Activity: Could you please write out each line of the records exactly, minus the pictures?

⟨

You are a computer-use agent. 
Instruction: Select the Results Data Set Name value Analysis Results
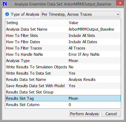pos(94,80)
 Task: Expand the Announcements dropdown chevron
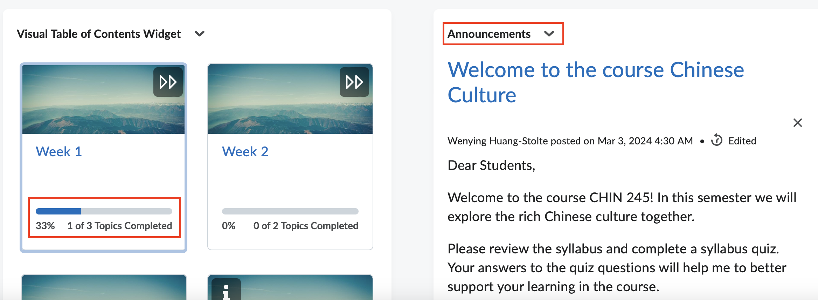549,34
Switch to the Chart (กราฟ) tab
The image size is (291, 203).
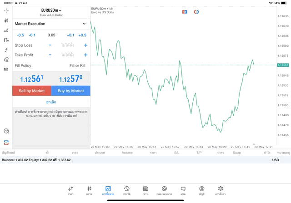[x=89, y=190]
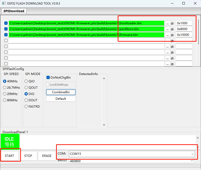The image size is (201, 170).
Task: Uncheck the bootloader.bin file checkbox
Action: (x=6, y=23)
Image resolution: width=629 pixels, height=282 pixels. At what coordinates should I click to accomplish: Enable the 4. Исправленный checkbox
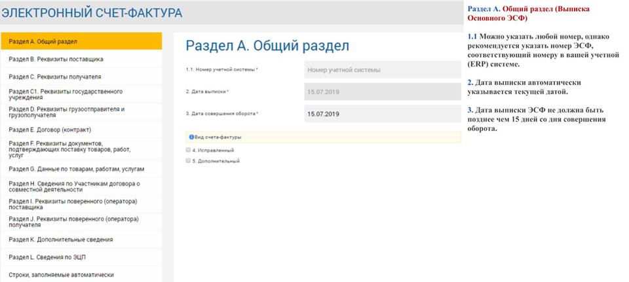(188, 150)
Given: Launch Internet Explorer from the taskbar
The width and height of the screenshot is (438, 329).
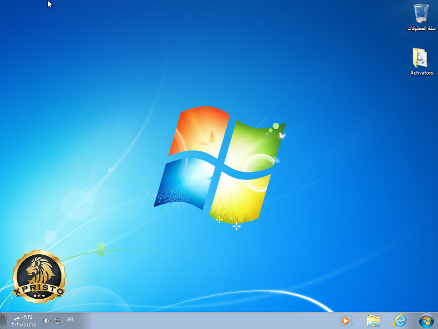Looking at the screenshot, I should 400,320.
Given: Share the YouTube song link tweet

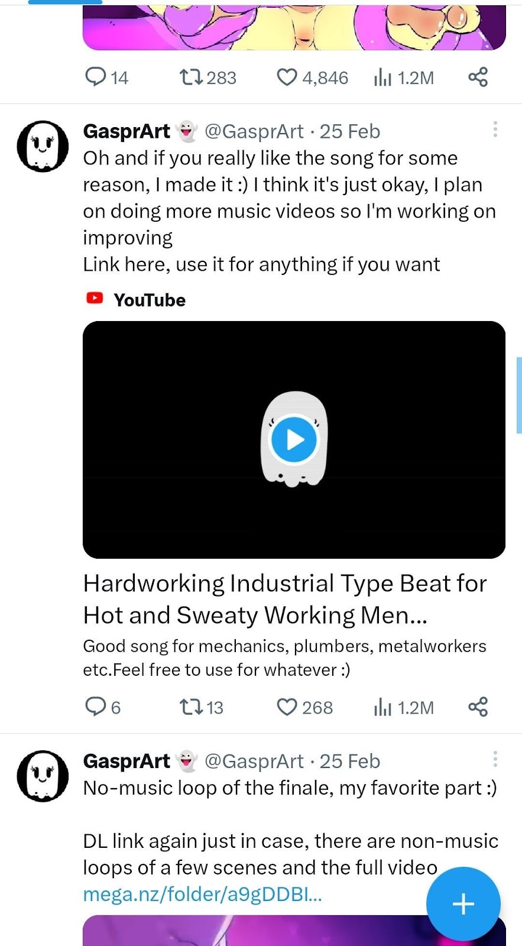Looking at the screenshot, I should [478, 707].
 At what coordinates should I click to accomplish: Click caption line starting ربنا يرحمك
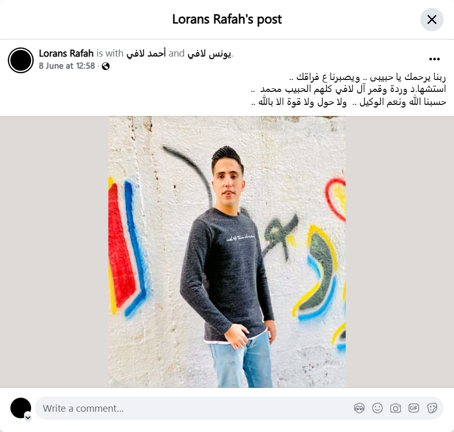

⟩

Task answer:
You are a computer-use agent. 
Instruction: Select the Results Data Set Name value Analysis Results
pos(94,80)
 Task: Expand the Announcements dropdown chevron
549,34
Switch to the Chart (กราฟ) tab
The image size is (291, 203).
[x=89, y=190]
The image size is (201, 170).
Task: Uncheck the bootloader.bin file checkbox
Action: (x=6, y=23)
Image resolution: width=629 pixels, height=282 pixels. At what coordinates should I click to accomplish: Enable the 4. Исправленный checkbox
(188, 150)
Given: Launch Internet Explorer from the taskbar
The width and height of the screenshot is (438, 329).
Looking at the screenshot, I should 400,320.
Given: Share the YouTube song link tweet

Looking at the screenshot, I should [478, 707].
 At what coordinates should I click to accomplish: Click caption line starting ربنا يرحمك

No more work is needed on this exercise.